Bayer was successful in satisfying the court that its specification, prior to amendment, had been ‘framed in good faith and with reasonable skill and knowledge’, and that it was therefore entitled to compensation for infringement occurring before the amendment was made.  The total damages subsequently ordered by the court, to be paid by the generic infringers to Bayer, were A$25,437,966 plus interest (see Bayer Pharma Aktiengesellschaft v Generic Health Pty Ltd [2017] FCA 428).  This covered sales of infringing products between 23 January 2012 and 19 June 2014.  Nearly 40% of this period preceded allowance of the amendment on 14 December 2012.  It therefore appears that, in this case, something on the order of $10 million rested on the application of reasonable skill and knowledge in drafting the patent specification.

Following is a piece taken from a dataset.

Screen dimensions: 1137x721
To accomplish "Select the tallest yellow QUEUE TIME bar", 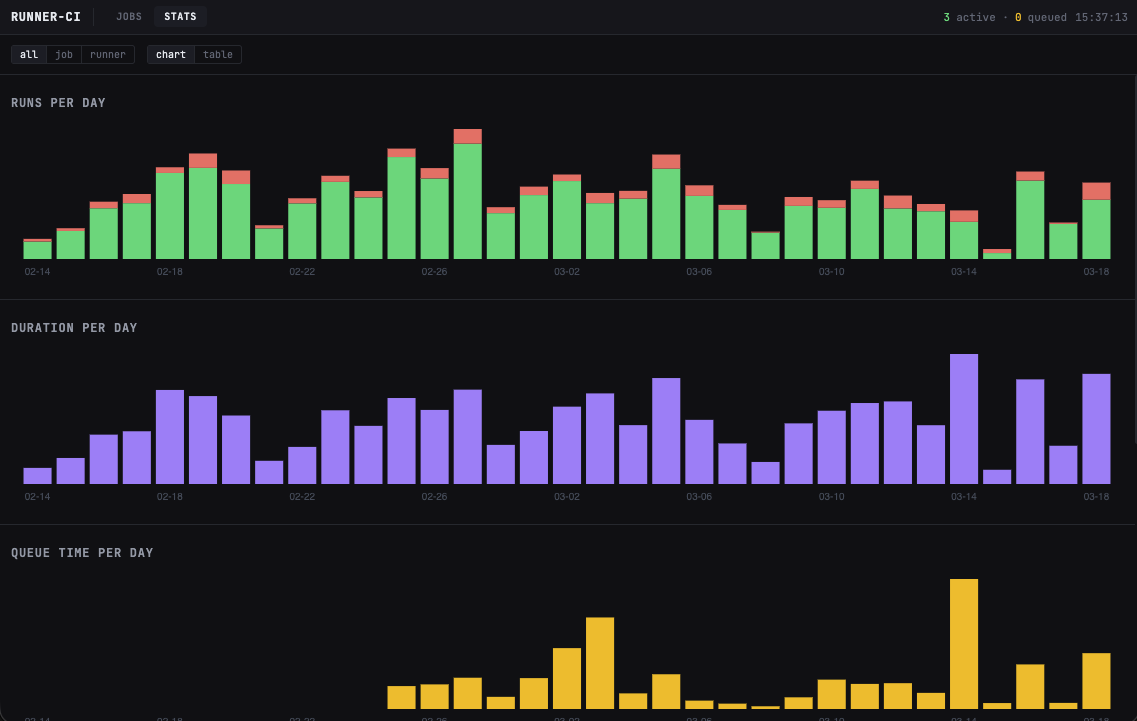I will (x=964, y=645).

Depending upon complexity and the field of technology, the cost of having a patent specification drafted by an experienced attorney in Australia is likely to be somewhere between A$5000 and A$15,000, with a majority of cases lying in the lower half of this range.  Some applicants appear to consider this an unacceptable expense – I have written previously about the number of applications filed in Australia without professional assistance, and the very poor outcomes that often result from this.  But even if a self-represented applicant is able to navigate through the examination process, and secure a potentially enforceable patent, further problems may arise should it ever be necessary or desirable to amend the specification in preparation for enforcement.  Bearing in mind that the onus of proof lies with the patentee to establish that the unamended specification was framed with reasonable skill and knowledge, it might be difficult for a patentee who had not engaged an attorney to obtain compensation for any infringement prior to the date of amendment.

As matters stand, this case thus provides a further illustration (if any were needed) of the potential false economy of taking on the complexities of the patent system without appropriate professional advice.  I note that an appeal to the Full Bench of the Federal Court of Australia has been filed by Generic Health (NSD717/2017).  It remains to be seen whether the issues under section 115 will be revisited on appeal.  If so, however, the appellant will presumably be seeking to establish that a higher standard of competence is necessary then has been found at first instance.